Innovations in plant and animal biotechnology offer tremendous opportunities for advancing public health. Promising new technologies that can edit animal and plant genomes have the potential to improve human and animal health, animal well-being, food productivity and food security. New forms of biotechnology allow modification of living organisms, such as plants or animals, in order to produce a new product, such as a novel pharmaceutical, new food variety or disease-resistant crop. These are just some of the new plant and animal-based biotechnology innovations that are opening up new opportunities to improve public health.
The Action Plan works to address questions we regularly receive from biotechnology stakeholders, including developers of these products and public health interest groups. This new plan identifies priorities in three important areas: 1) advancing human and animal health by promoting product innovation and applying modern, efficient and risk-based regulatory pathways; 2) strengthening public outreach and communication regarding the FDA’s approach to innovative plant and animal biotechnology; and 3) increasing engagement with domestic and international partners on biotechnology issues.
As a first step, the FDA will adopt a comprehensive policy framework for the development and regulatory oversight of animal biotechnology products, including for intentionally genetically altered animals and the food and drug products derived from them.

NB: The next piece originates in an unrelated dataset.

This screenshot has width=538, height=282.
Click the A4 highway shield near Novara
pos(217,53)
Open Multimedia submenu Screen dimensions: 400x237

This modern, flexible framework will advance the agency’s commitment to safety while promoting innovation in this space. Our shared goal is to help usher in new, beneficial and safe products to consumers and animals as quickly and safely as possible.
In addition, the FDA’s Center for Veterinary Medicine (CVM) intends to hold a public webinar on Dec. 3, during which we’ll discuss the science behind genome editing in animals, the promising uses of this technology in animals and the potential risks, and information about CVM’s flexible risk-based approach to the regulation of intentional genomic alterations to animals. CVM will also address some of the common misconceptions about the FDA’s regulation of these products. At this webinar, the FDA’s Center for Biologics Evaluation and Research will also provide information about genome editing used in producing human products, including those for use in xenotransplantation, and how these products will be regulated.
Another key focus of our Action Plan is a robust communications and engagement strategy designed to continue collaborations with a wide range of stakeholders to understand their views on how the FDA can best support safe innovation in plant and animal biotechnology while addressing and appropriately considering any potential risks. Such outreach is crucial to help ensure that the FDA is fostering innovation while at the same time helping the agency uphold its mission of protecting and promoting public health.
The Action Plan is intended to help the agency ensure the safety of plant and animal biotechnology products, foster continued public confidence in the FDA’s regulation of these products, and avoid unnecessary barriers to future innovations that align with our mission.